According to police, on December 1, an employee of the ridiculously popular Brooklyn pizza joint Roberta’s answered the phone and heard a threatening voice on the other end. “You are going to bleed and be tortured,” the mysterious caller said. He or she was not simply overreacting to the infamously long wait to get a Roberta’s table, DNAinfo reports, but apparently believed that the restaurant is part of an occult child-sex ring operated by Hillary Clinton and other members of the Democratic Party elite.

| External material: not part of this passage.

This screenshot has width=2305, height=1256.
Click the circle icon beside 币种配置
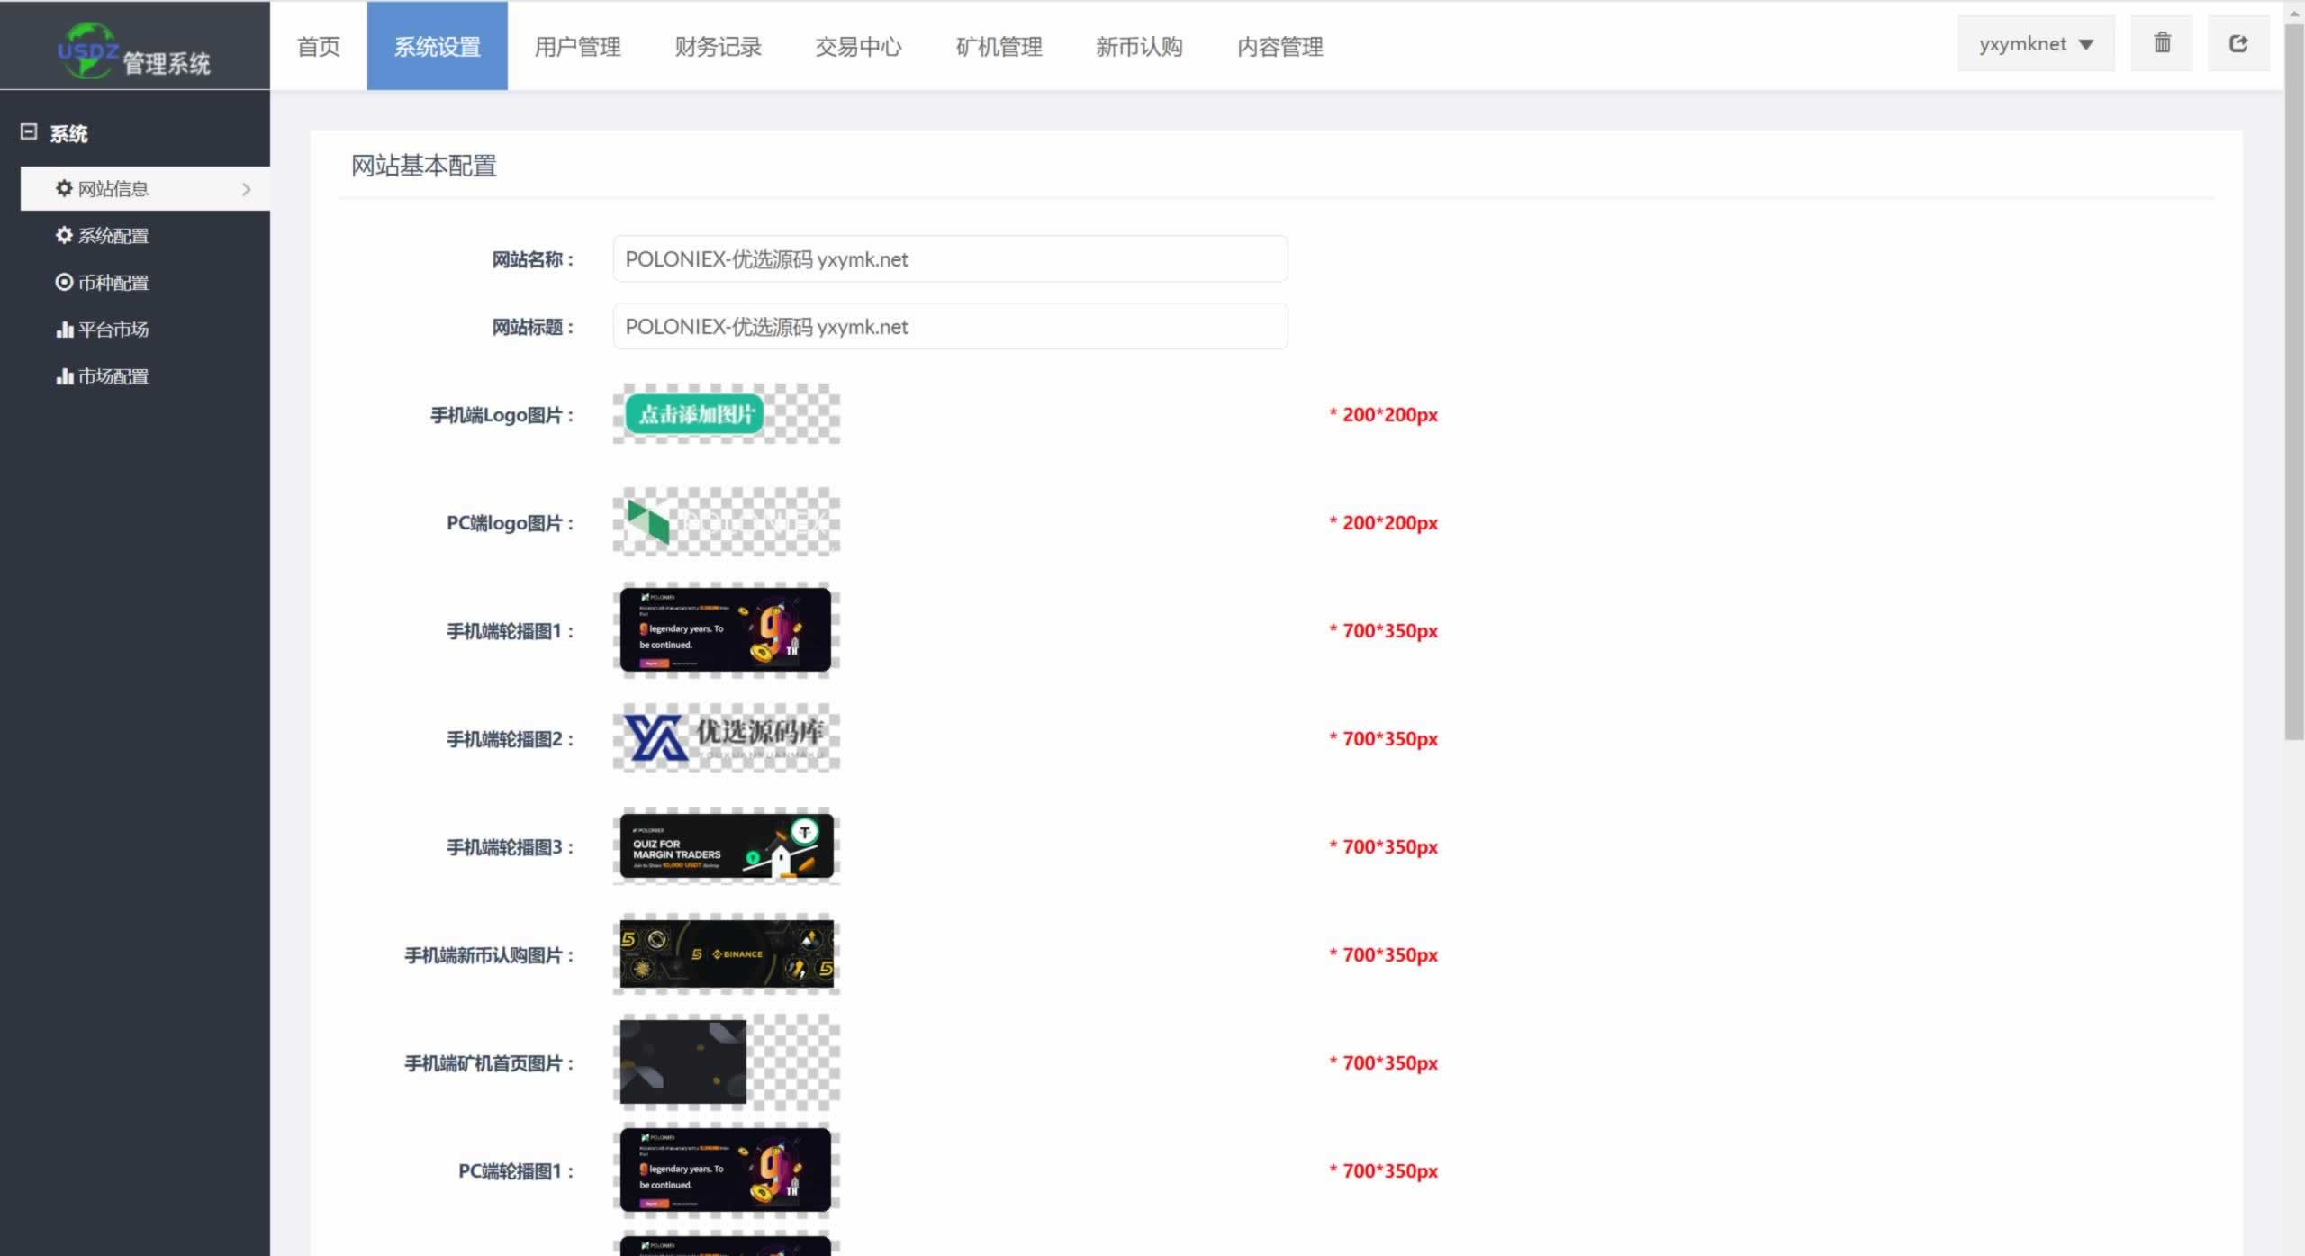coord(64,282)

By now, you’ve probably heard of Pizzagate—the conspiracy theory that holds that a Washington, D.C. pizza restaurant called Comet Ping Pong is a hub of sex slavery, based on hacked emails belonging to former Clinton campaign manager John Podesta that were published by Wikileaks. The “evidence” for pizzagate is shockingly thin, even for a conspiracy theory: Comet Ping Pong owner James Alefantis was apparently invited to cook pizza at a fundraiser dinner for Clinton, not because he is a popular man-about-town and Democratic Party supporter who happens to be the owner and chef of a pizza restaurant, but because “Pizza” is a codeword for pedophilia and child porn, according to Pizzagate believers.
The silliness of the premise was not enough to deter hordes of believers from scouring the social media profiles of Alefantis and his employees for more clues and delivering harassing and threatening calls to the restaurant. Over the weekend, one particularly devout believer brought a rifle to the restaurant in hopes of freeing the imaginary sex slaves, and allegedly fired it twice before police apprehended him.

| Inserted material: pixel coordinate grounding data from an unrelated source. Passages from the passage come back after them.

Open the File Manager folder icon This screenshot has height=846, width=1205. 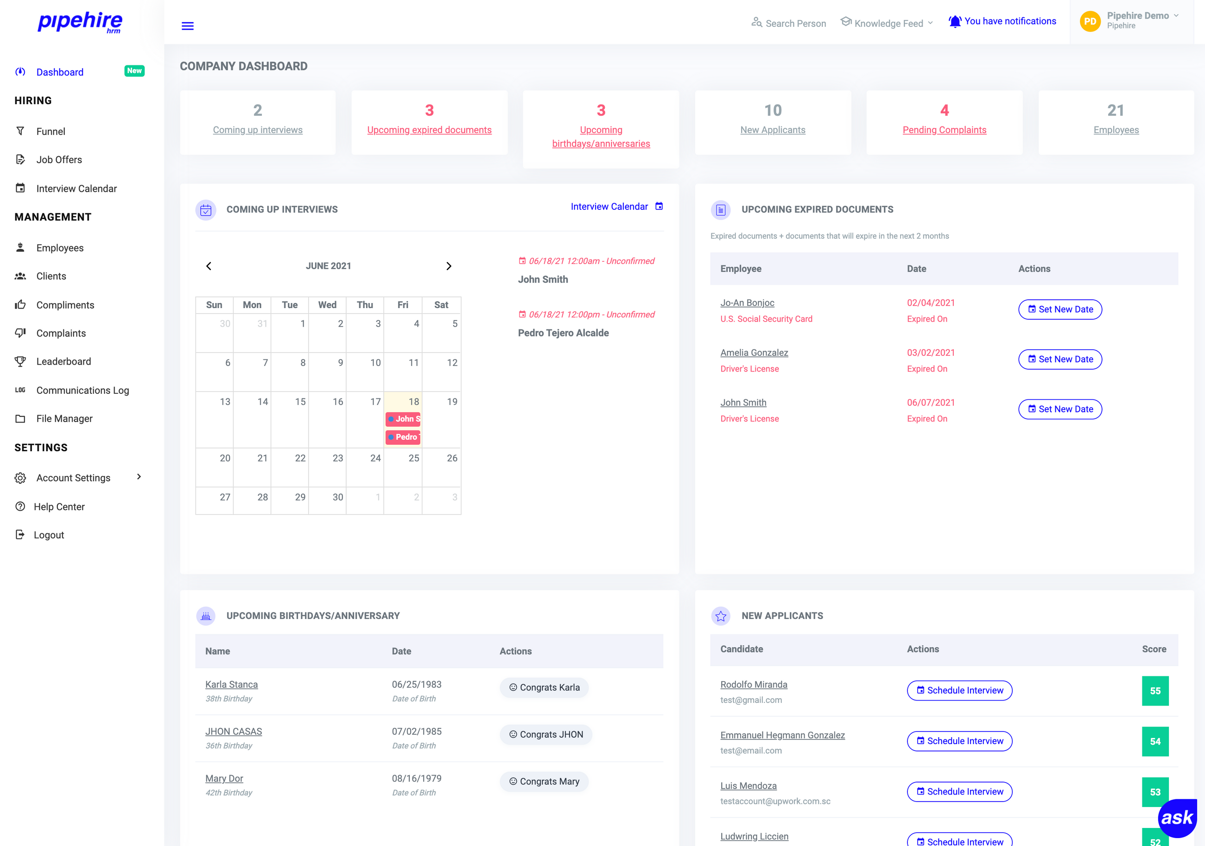(x=20, y=418)
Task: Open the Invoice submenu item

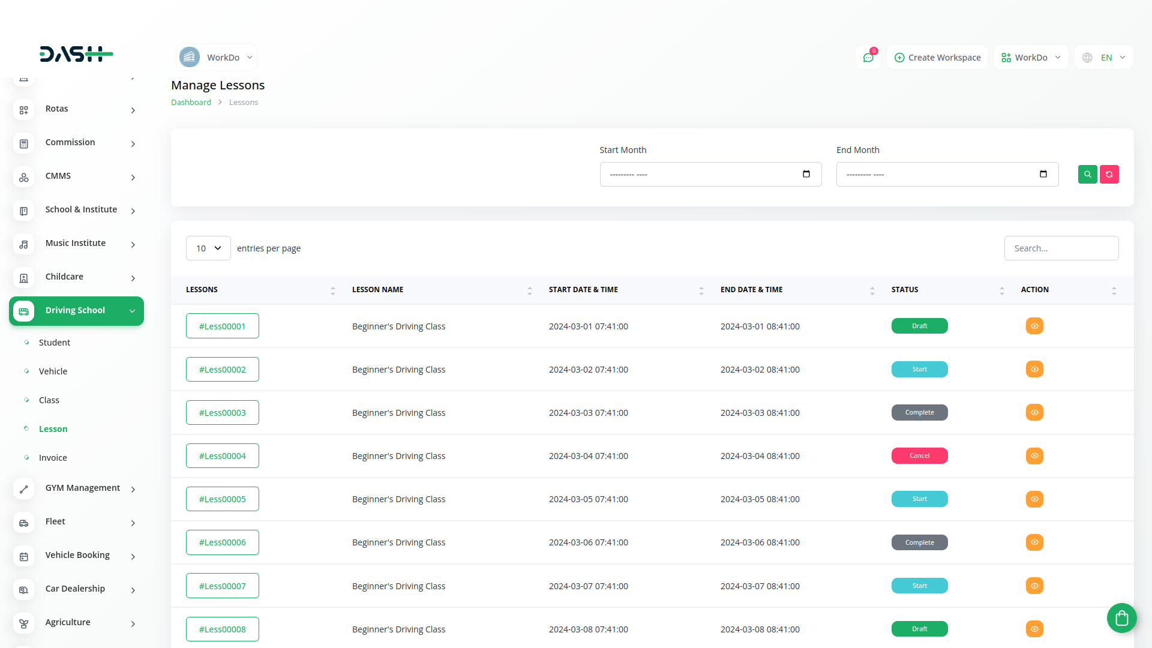Action: tap(53, 458)
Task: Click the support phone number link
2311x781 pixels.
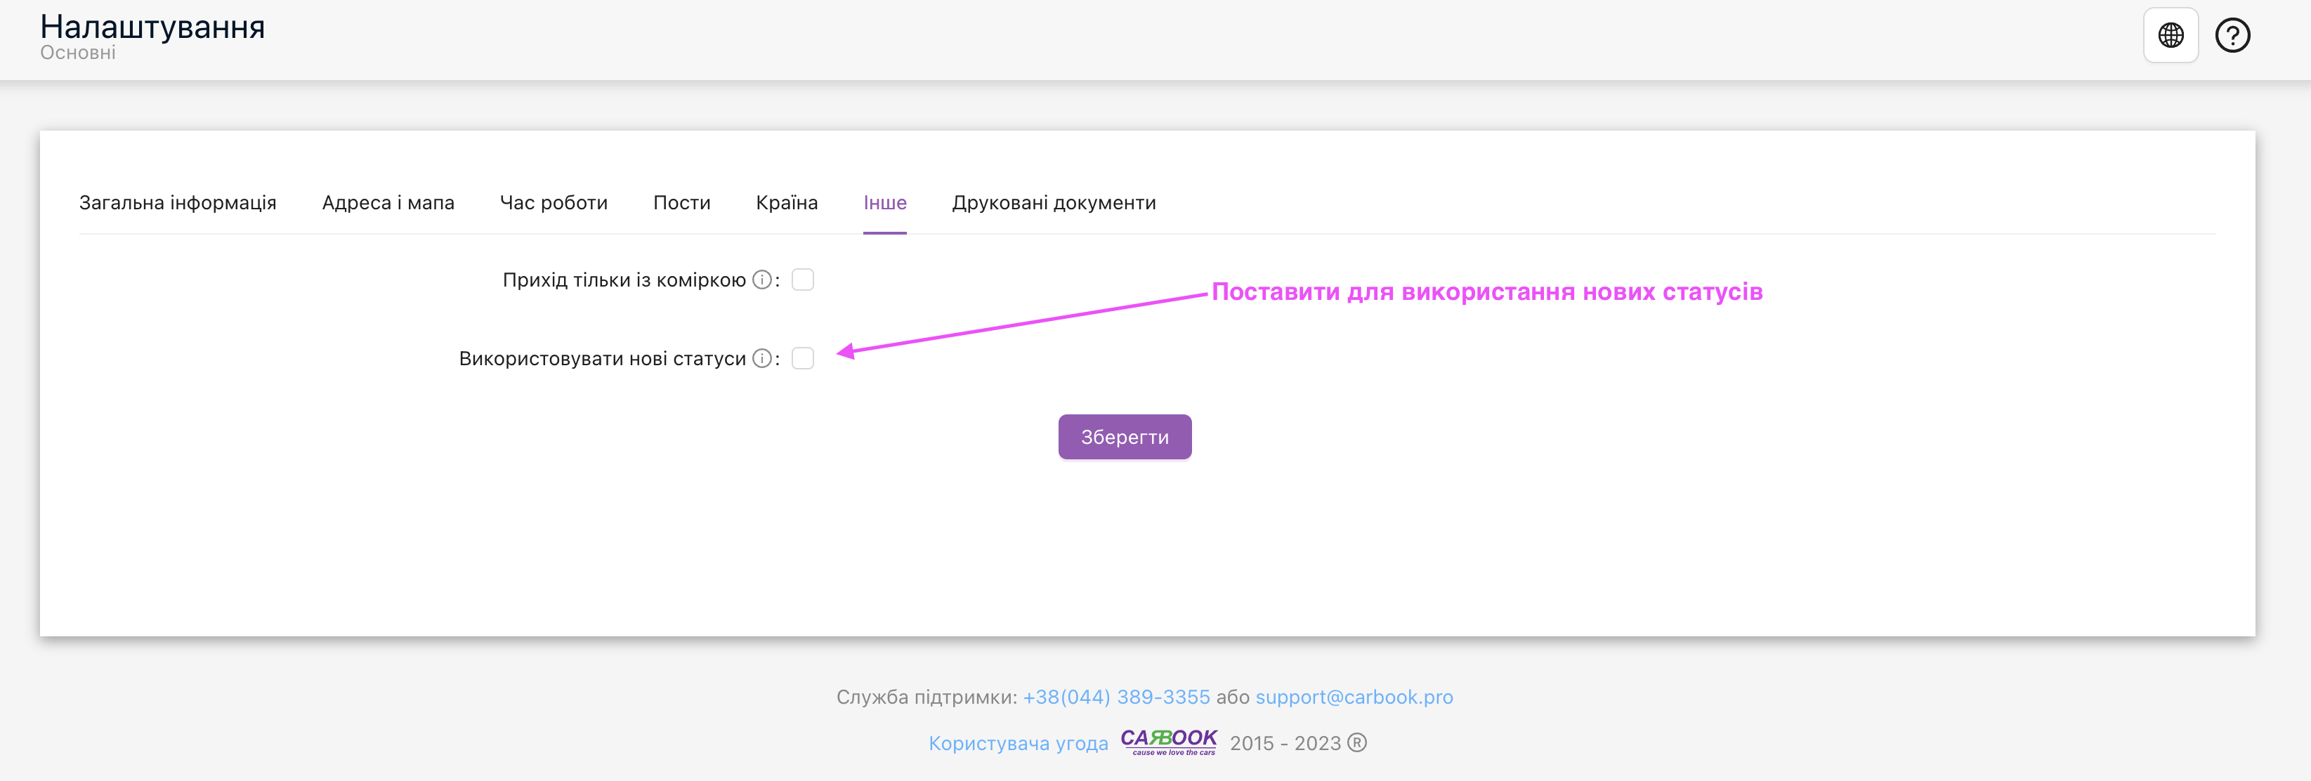Action: [x=1116, y=697]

Now, apparently spurred on by the idea that any reference to pizza might be a secret reference to a horrible crime—the question of why powerful pedophiles would want to broadcast their criminal perversity at all has apparently not occurred to them—some Pizzagaters have begun “investigating” other pizzerias. They probably landed on Roberta’s because of the headlines that were generated a few years ago when the Clinton family ventured to Bushwick to attend a party at Roberta’s for a donor.
Beyond that, the case against Roberta’s consists mostly of Instagram photos. There’s, uh, a bunch of punk flyers and t-shirts with pictures of skeletons and zombies, a couple of kids pictured in funny and entirely non-threatening situations, and a meme of a woman kayaking through a river of gravy and mashed potatoes. Really spooky stuff. Judge for yourself in YouTube montage below, accompanied by some gnarly horror-soundtrack synth drone.
Fortunately for Roberta’s, the campaign against their restaurant hasn’t been as intense as the one against Comet. But a sect of hardcore Pizzagaters seem to believe that anyone with a proclivity for dough and melted cheese is a potential predator. How high-up does this thing go? Is it possible that even our noble president-elect is getting in on the action? All signs point to yes.